= Edson Queiroz =

Brazilian entrepreneur (1925–1982)

Edson Queiroz

Edson Queiroz (April 12, 1925 – June 8, 1982) was a Brazilian entrepreneur, founder of one of the largest business groups in Brazil.

==Biography==
Edson Queiroz was born on April 12, 1925, in Cascavel, state of Ceará. At the age of 15, he took over the management of Genesio Queiroz Warehouse, belonging to his father. He has attended important schools in the region, including Seminário Arquidiocesano da Prainha and later Liceu do Ceará, where he concluded his technical studies.

In September 1945 he married Yolanda Vidal Queiroz, whom he regarded as just as responsible for his business success as himself.
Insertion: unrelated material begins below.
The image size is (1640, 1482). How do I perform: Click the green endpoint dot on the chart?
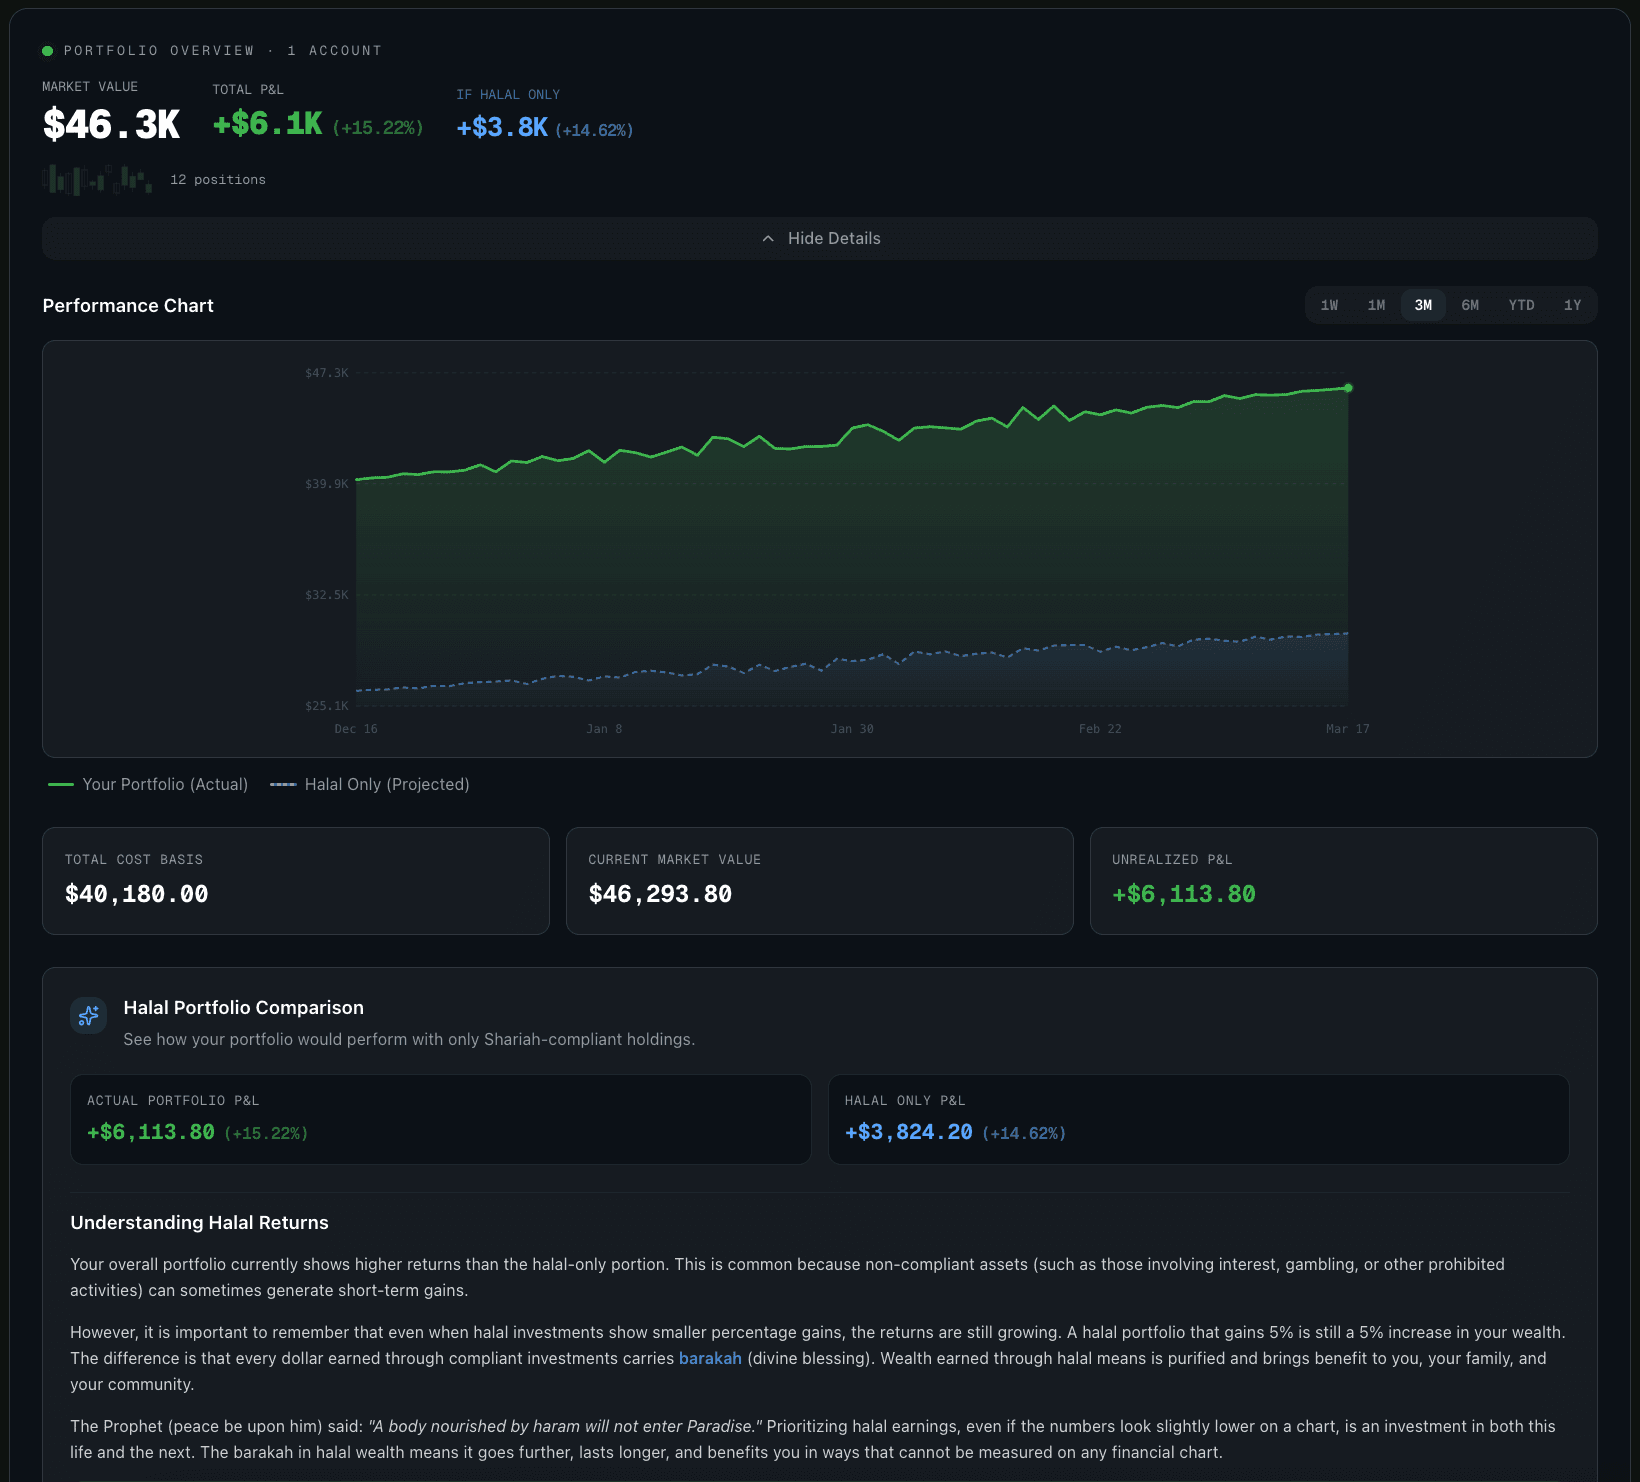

Edson Queiroz has always refused the standard business model. He was a man of the frontline and well known for getting deep into management issues. Recognized as an honored citizen of the state of Ceará, Edson was always considered ahead of his time.
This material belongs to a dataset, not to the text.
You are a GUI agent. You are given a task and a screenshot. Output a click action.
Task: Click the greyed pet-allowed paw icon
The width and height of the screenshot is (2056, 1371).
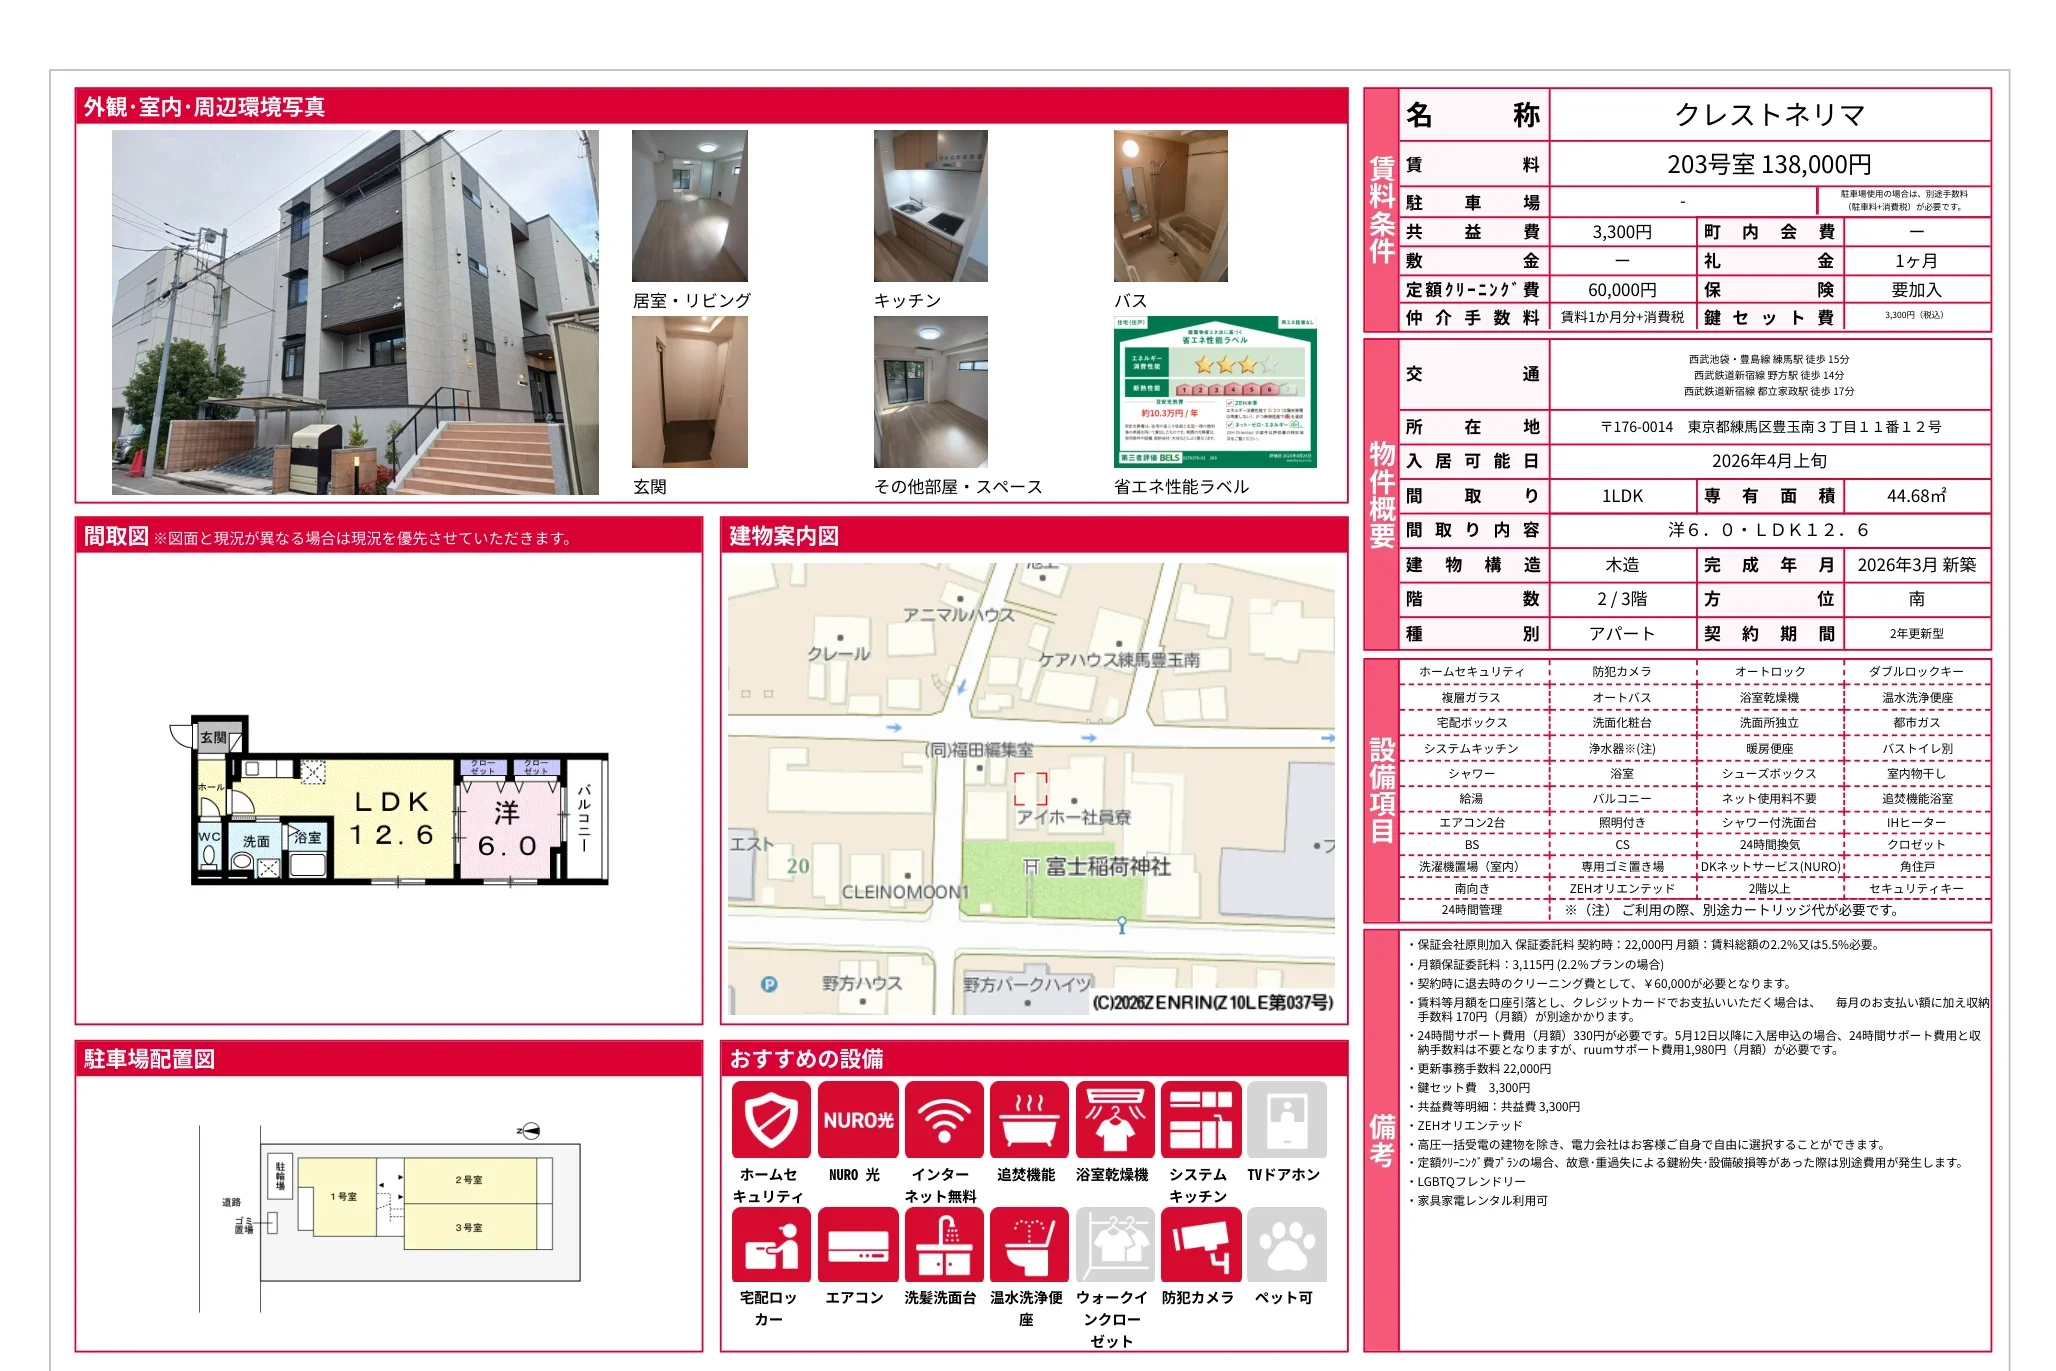(1286, 1244)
He was among the 137 people killed in the VASP Flight 168 crash on June 8, 1982 — at the time, the worst accident in Brazilian aviation history.

==Quotes==

His most famous phrase underlines his life and work ethic:
 "If at any time you are caught by surprise by injustice and ingratitude, do not stop believing in life, empowering it by decency, building it by labour."